Basically I'm ashamed of my past and it's eating me up. Earlier in the year I was in a pretty lonely place - I live alone far away from home - and had some encounters with guys, some I know, a couple I don't. The number isn't HUGE but it's a few more than my current boyfriend has had girls.
A couple of these encounters were with a close male friend whom I have known quite a while. He is one of the only good friends I have here. We both understood that we would not enter into a relationship. I can't cut him off because. As I said, he's one of about two good friends I have. He's not a bad guy who "used me". We have always maintained a friendship.
Anyway, a few months ago I met my boyfriend, a wonderful guy. But now, because of my past, I feel I don't deserve him.

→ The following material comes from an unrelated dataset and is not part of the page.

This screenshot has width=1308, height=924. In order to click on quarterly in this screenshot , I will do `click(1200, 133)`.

I have been completely faithful to him since we started dating and have refrained from casual encounters. I'm not even interested in doing that anymore because I really care about my boyfriend. For a few weeks into the relationship I still had a few problems with flirting a little, but put a stop to that too very quickly.
But I still feel like he deserves better than me. He's not extremely judgmental of my past and he has met my friends, but last night we had a mini row over a guy from months and months ago who I had a brief fling with, and that my boyfriend hates. I told him it was in the past and wouldn't happen now. We made up quickly, as usual, and stopped talking about it.

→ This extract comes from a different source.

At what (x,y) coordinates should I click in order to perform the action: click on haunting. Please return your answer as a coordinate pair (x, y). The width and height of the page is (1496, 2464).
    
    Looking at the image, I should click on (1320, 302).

This only made me feel worse because I worry how my past might hurt my boyfriends feelings. I can't change it, all I can do is prove to him that I'm faithful and would never sleep with or enter an emotional affair with anyone else. He trusts me but I worry that this mini row might come up again later and that he might not be able to handle my past.
Do you think I should talk to him about how I feel or just let it go? Because this is eating me up every day of my life. I've always had a guilty conscience (stems from anxiety) and it causes me to make myself very unhappy.
I just want to be happy with my boyfriend now and leave the past in the past. What should I do?